Brief: Lower down are entries containing pictures. Copy exactly, without those pictures, the lines from the line with "Popular (277, 657)" through the line with "penulisan (584, 1727)".

Records provided:
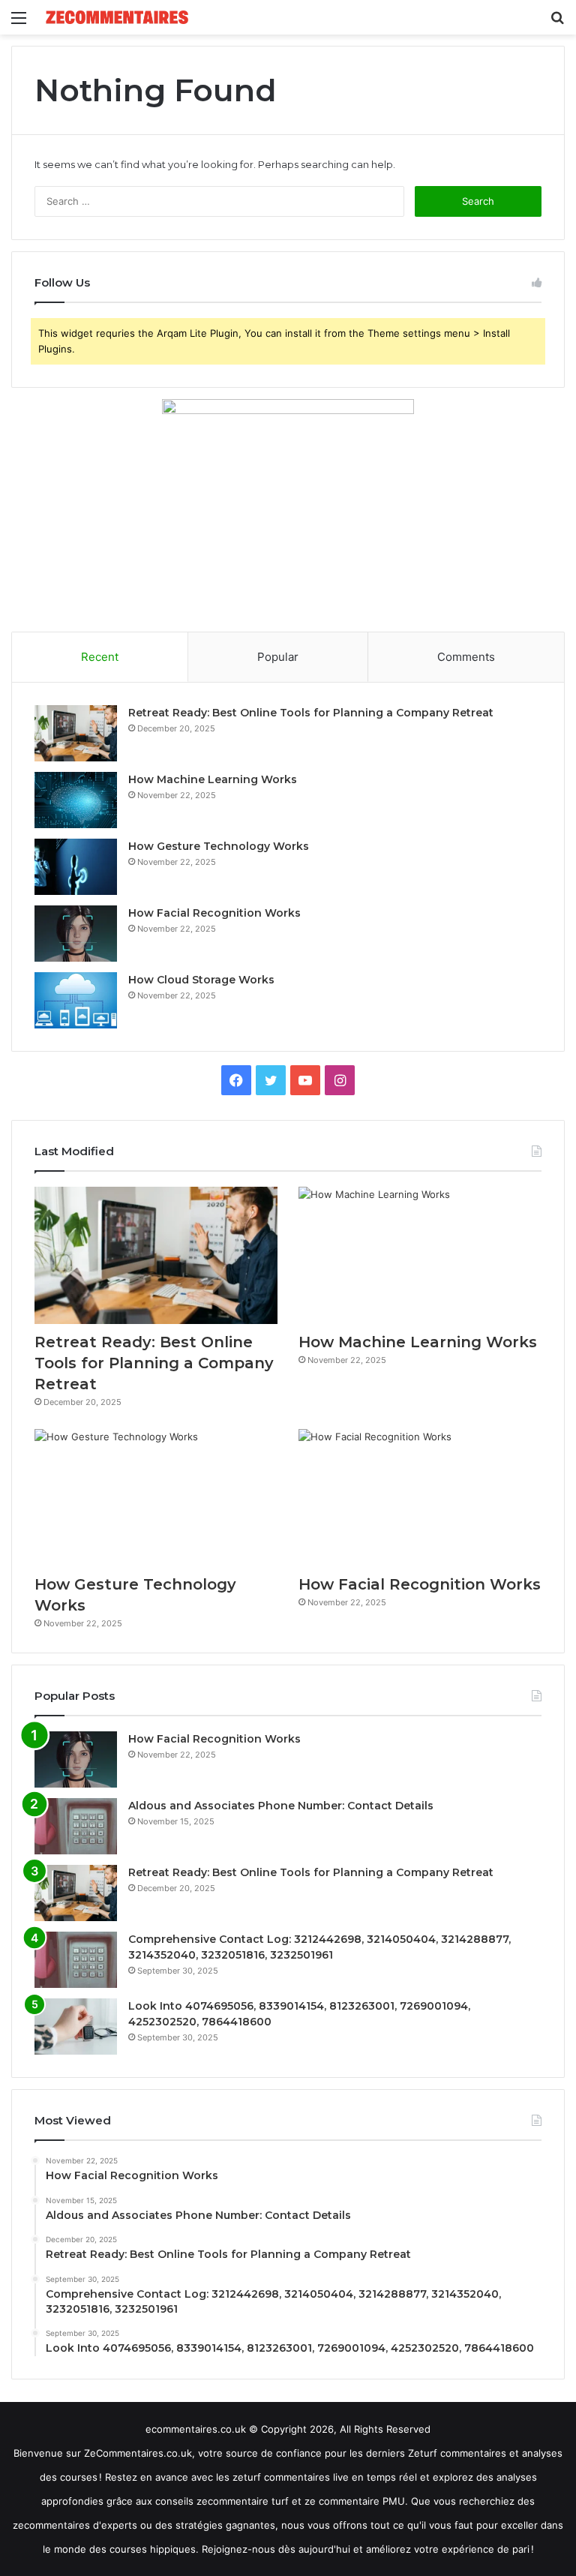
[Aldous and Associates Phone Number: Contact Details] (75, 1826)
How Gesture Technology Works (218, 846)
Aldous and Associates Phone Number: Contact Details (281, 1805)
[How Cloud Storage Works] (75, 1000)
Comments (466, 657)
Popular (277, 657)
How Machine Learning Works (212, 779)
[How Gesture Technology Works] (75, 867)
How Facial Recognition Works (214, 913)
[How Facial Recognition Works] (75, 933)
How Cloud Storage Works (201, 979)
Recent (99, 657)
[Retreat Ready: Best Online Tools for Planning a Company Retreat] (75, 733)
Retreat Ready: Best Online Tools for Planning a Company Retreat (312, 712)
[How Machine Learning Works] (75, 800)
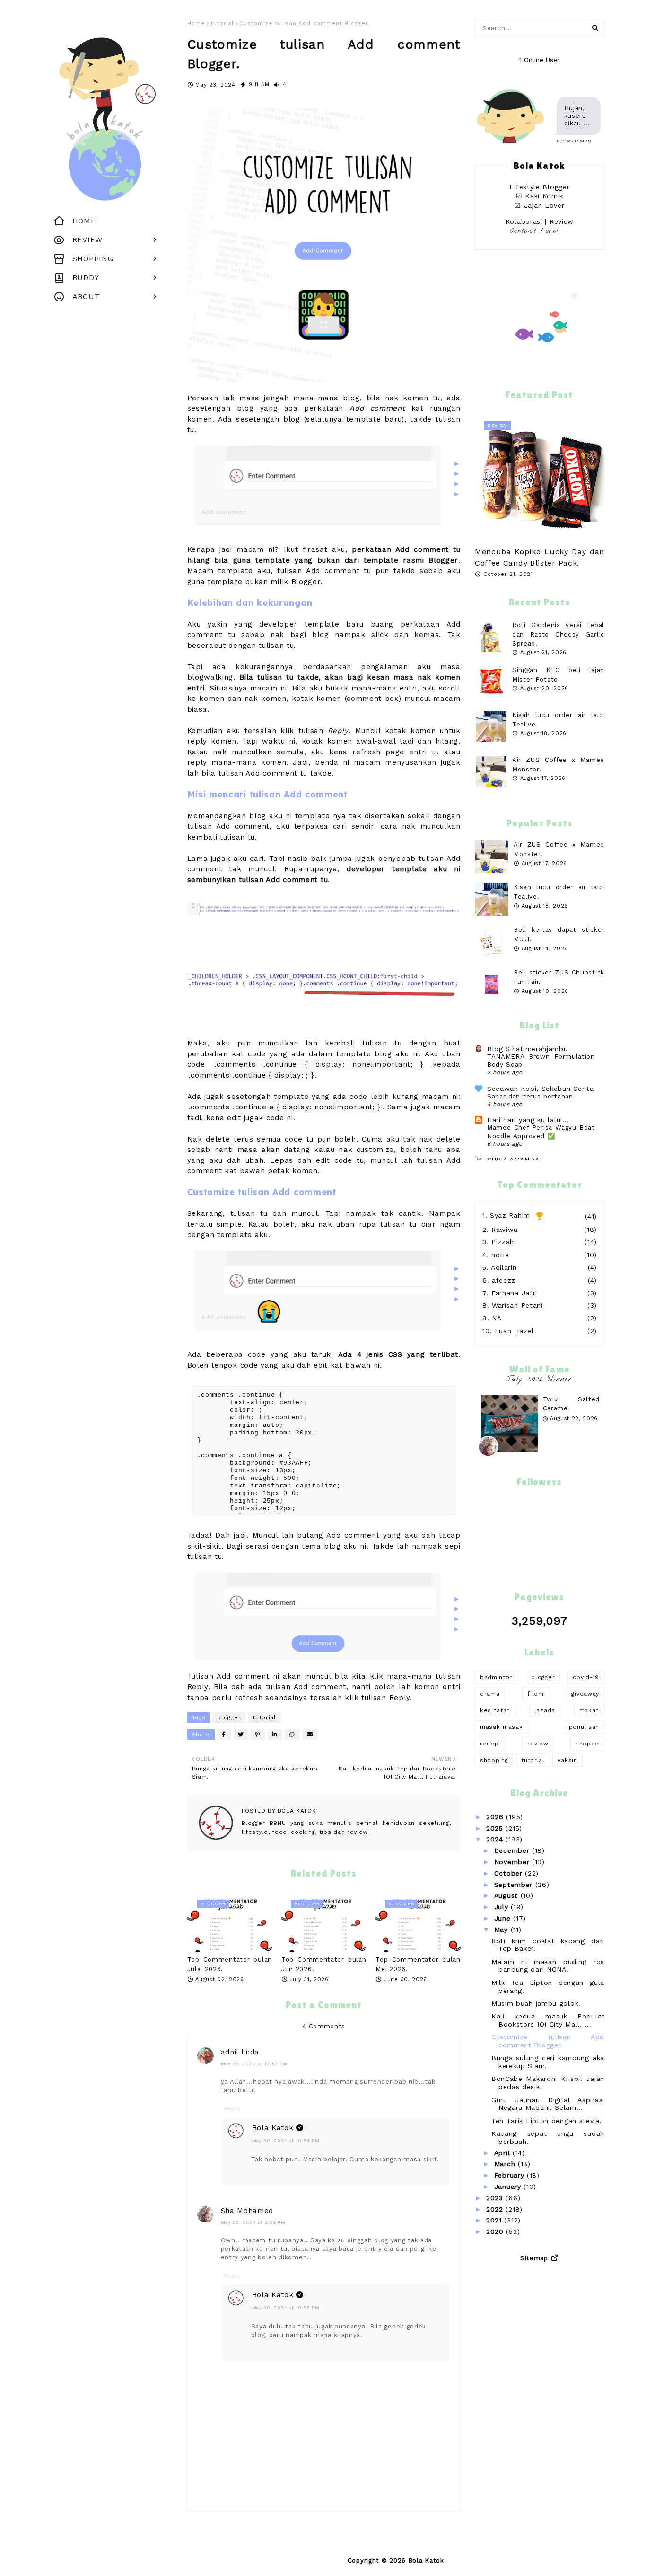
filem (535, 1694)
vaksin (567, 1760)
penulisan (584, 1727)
...
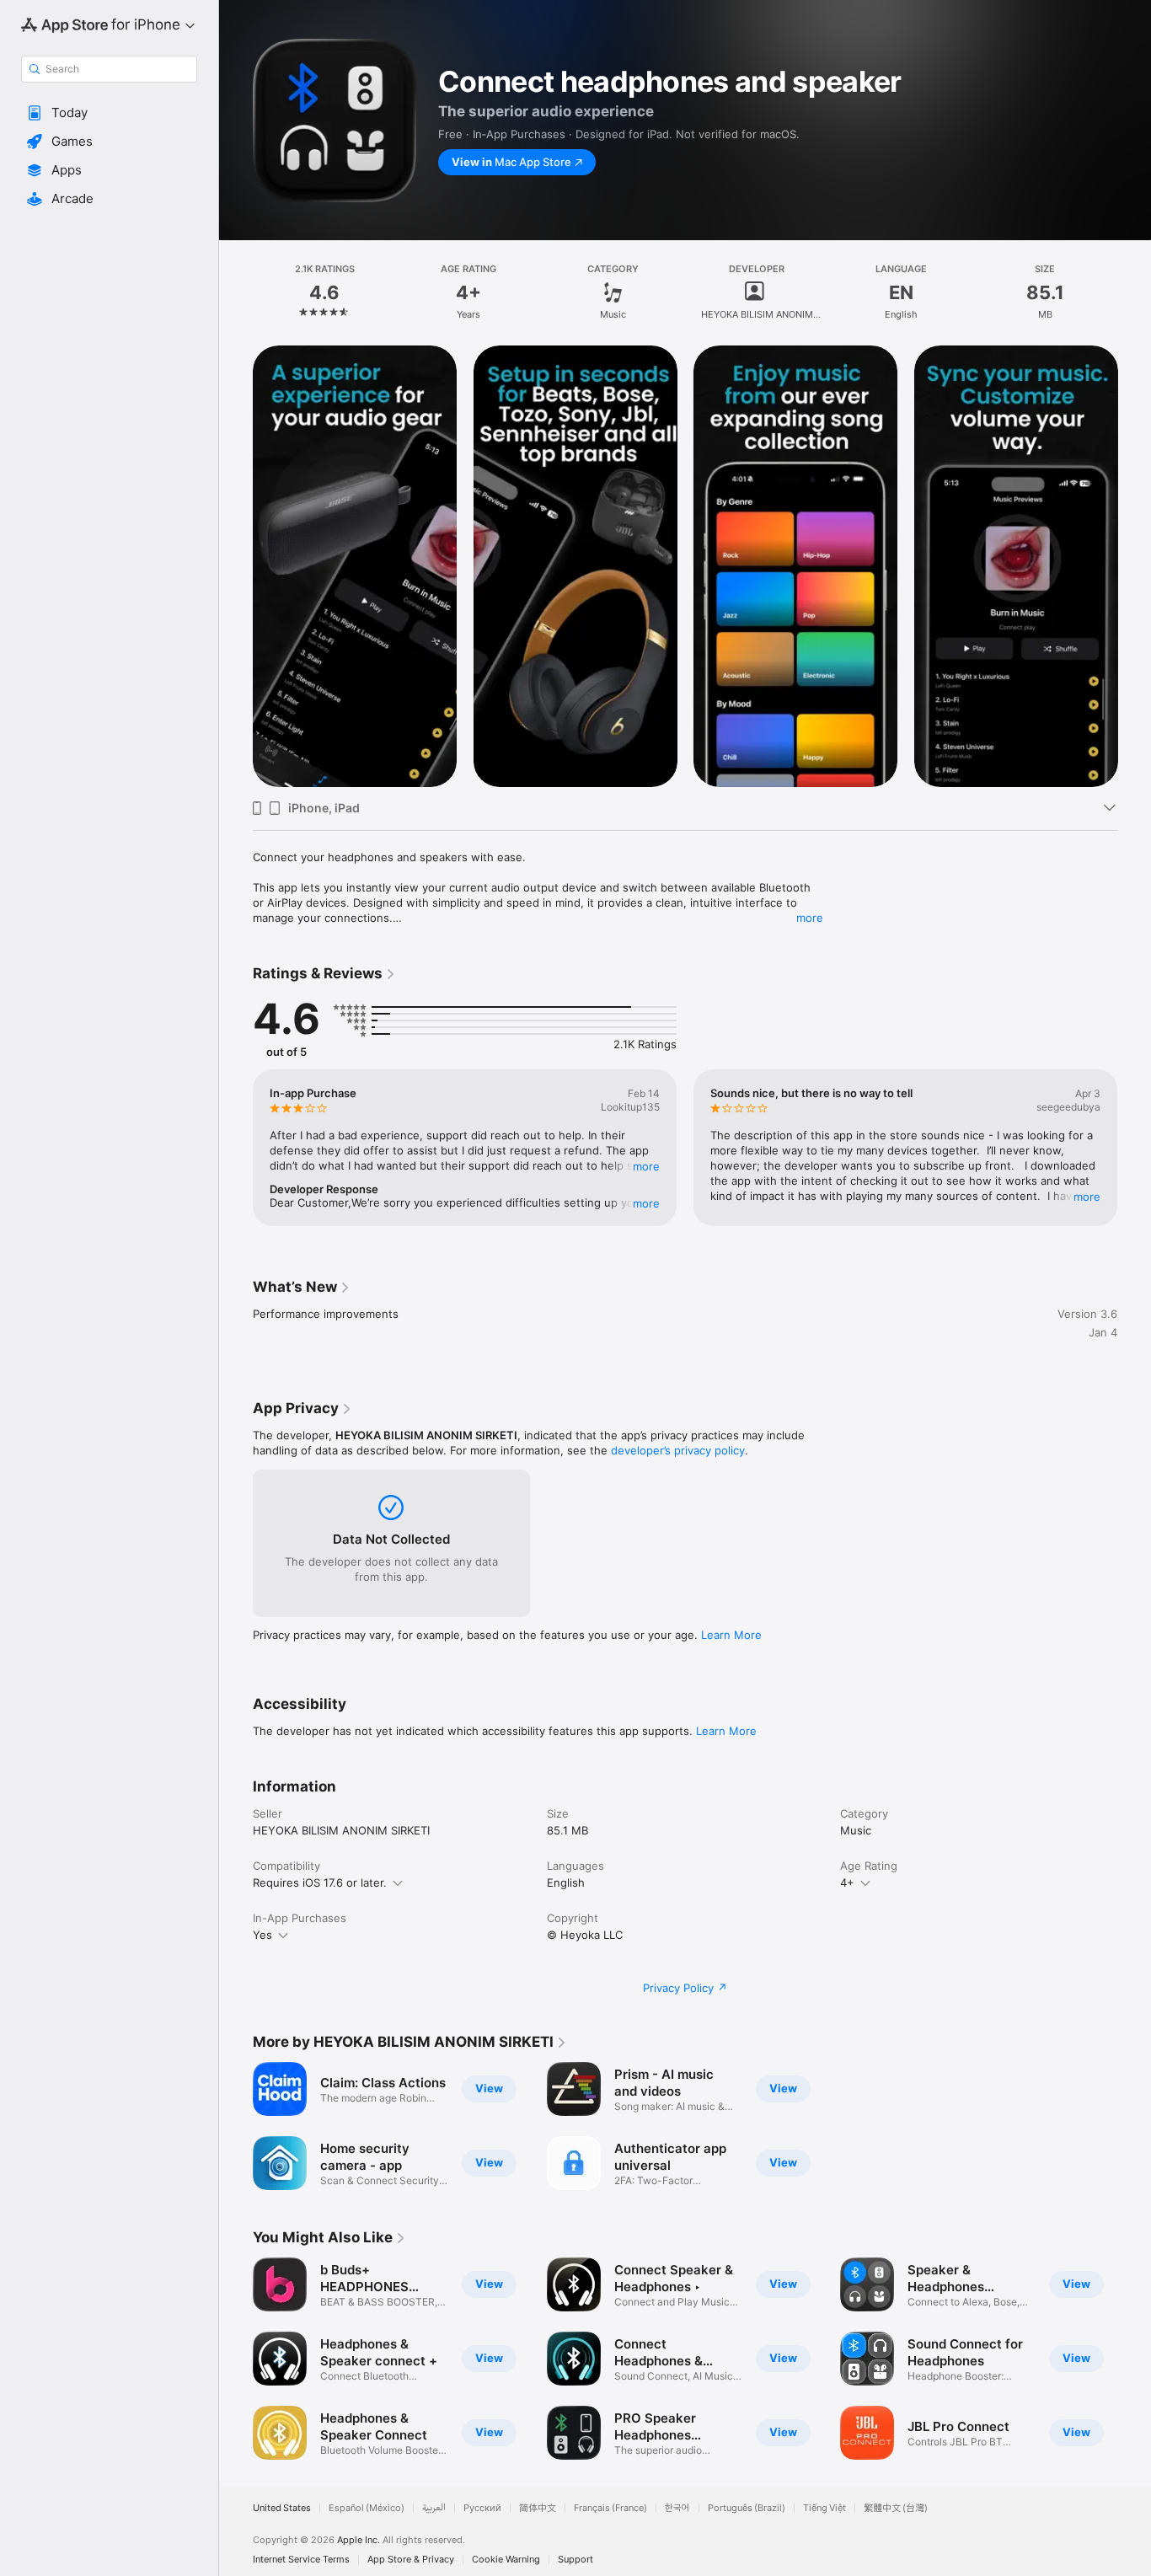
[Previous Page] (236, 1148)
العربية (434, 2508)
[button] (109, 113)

Answer area:
Popular (277, 657)
How Machine Learning Works (212, 779)
[How Gesture Technology Works] (75, 867)
How Facial Recognition Works (214, 913)
[How Facial Recognition Works] (75, 933)
How Cloud Storage Works (201, 979)
Recent (99, 657)
[Retreat Ready: Best Online Tools for Planning a Company Retreat] (75, 733)
Retreat Ready: Best Online Tools for Planning a Company Retreat (312, 712)
[How Machine Learning Works] (75, 800)
filem (535, 1694)
vaksin (567, 1760)
penulisan (584, 1727)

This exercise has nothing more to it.